Ericsson Nikola Tesla d.d. is the Croatian affiliate of the Swedish telecommunications equipment manufacturer Ericsson. The company is named after the inventor Nikola Tesla and is the largest specialized provider of modern telecommunications products, solutions and services in central and eastern Europe.

The company is quoted on the Zagreb Stock Exchange, independently of Ericsson.

History
Ericsson Nikola Tesla traces its roots back to the state-owned Nikola Tesla Corporation founded in 1949 in Zagreb, then SFR Yugoslavia. It was very successful in the local telecommunications market, and the regional markets, especially of Europe, for over forty years.
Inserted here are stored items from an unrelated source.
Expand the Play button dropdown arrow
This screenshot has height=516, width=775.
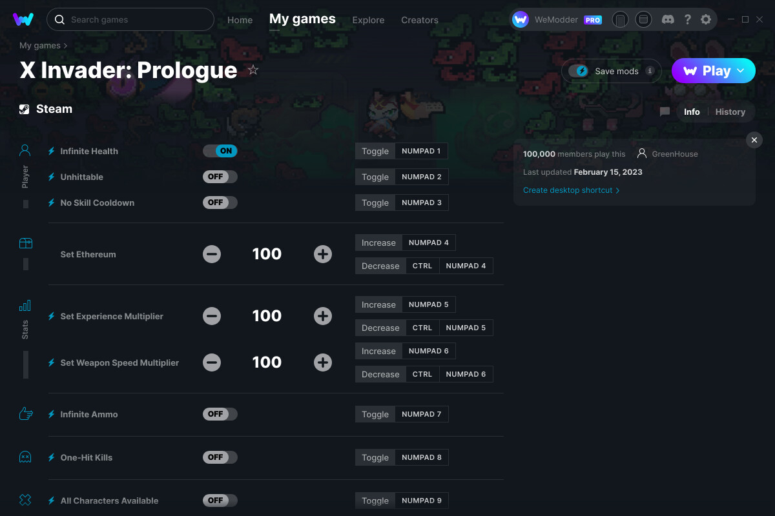pyautogui.click(x=741, y=71)
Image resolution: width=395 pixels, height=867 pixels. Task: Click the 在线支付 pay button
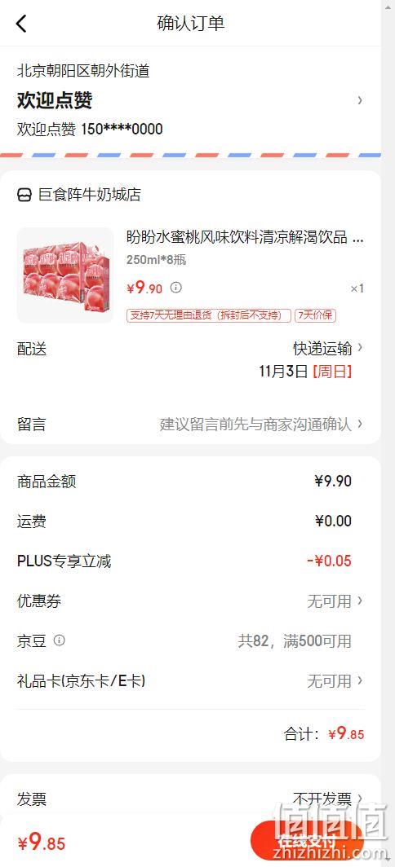click(306, 842)
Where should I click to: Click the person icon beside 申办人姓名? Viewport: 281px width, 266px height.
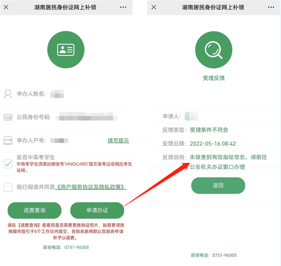coord(8,94)
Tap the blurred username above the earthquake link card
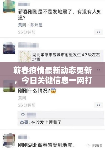The height and width of the screenshot is (150, 105). tap(29, 45)
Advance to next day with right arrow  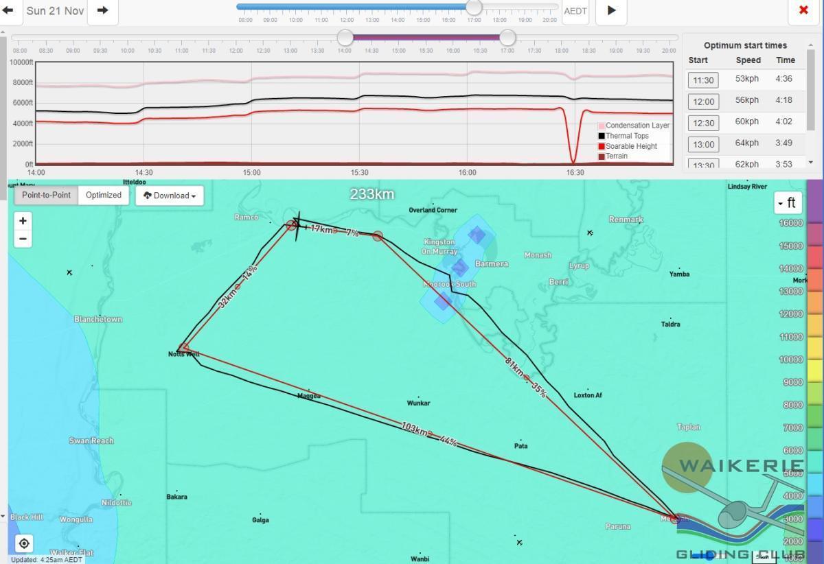[x=102, y=10]
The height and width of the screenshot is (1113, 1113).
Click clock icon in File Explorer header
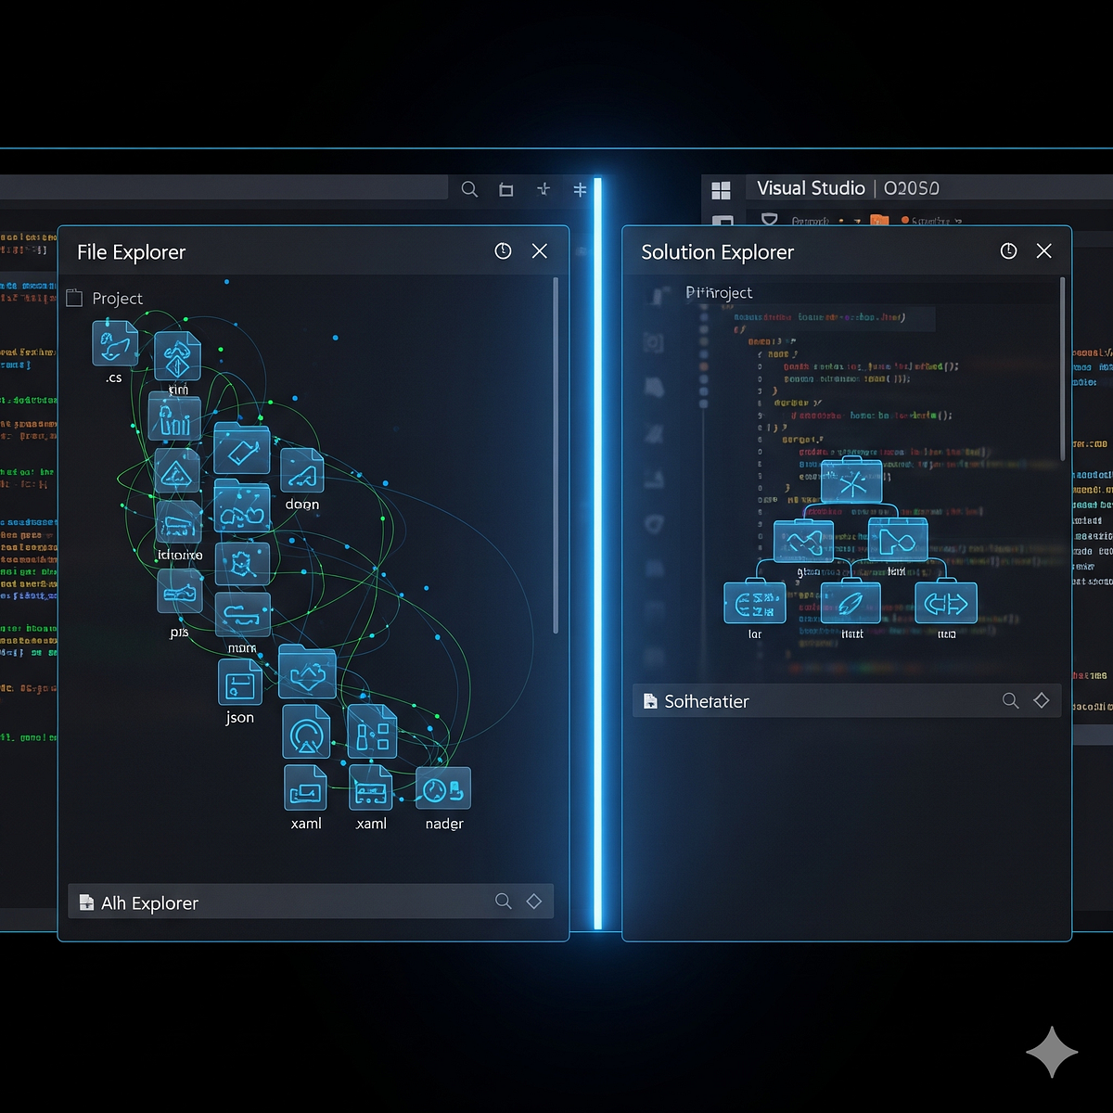[503, 251]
It became a licence partner of Ericsson of Sweden in 1953, selling large volumes of Ericsson systems into the USSR and other markets from 1958.

In 1977, the company began making Ericsson AXE switches under licence.

With the collapse of Yugoslavia and the independence of Croatia, the state began looking to privatize the corporation in the year 1992. By 1994, Ericsson emerged as the highest bidder and took a share of the corporation just short of majority ownership, integrating operations to a significant extent by 1995.

In 2011, the company was Croatia's eighth largest exporter.

Operations
The company is based in Zagreb, with some R&D activities in Split.  Staff number in excess of 1450.  Gordana Kovačević serves as president of Ericsson Nikola Tesla and head of its Management Board, while its Supervisory Board is normally headed by the head of the Ericsson Market Unit which includes Croatia.

Significant customers exist in Croatia and Bosnia and Herzegovina, as well as Russia, other states of the former USSR and SFR Yugoslavia, and parts of Africa and the Middle East, and the company markets to Croatia, foreign markets and the Ericsson Group.  Sixty percent of sales are exports.

Finances
Sales for 2007 totalled 1.78 billion US$, having risen year-on-year for many years.  Steadily rising costs of sales have eroded profit, with net income being just under 200 million US$ for 2007.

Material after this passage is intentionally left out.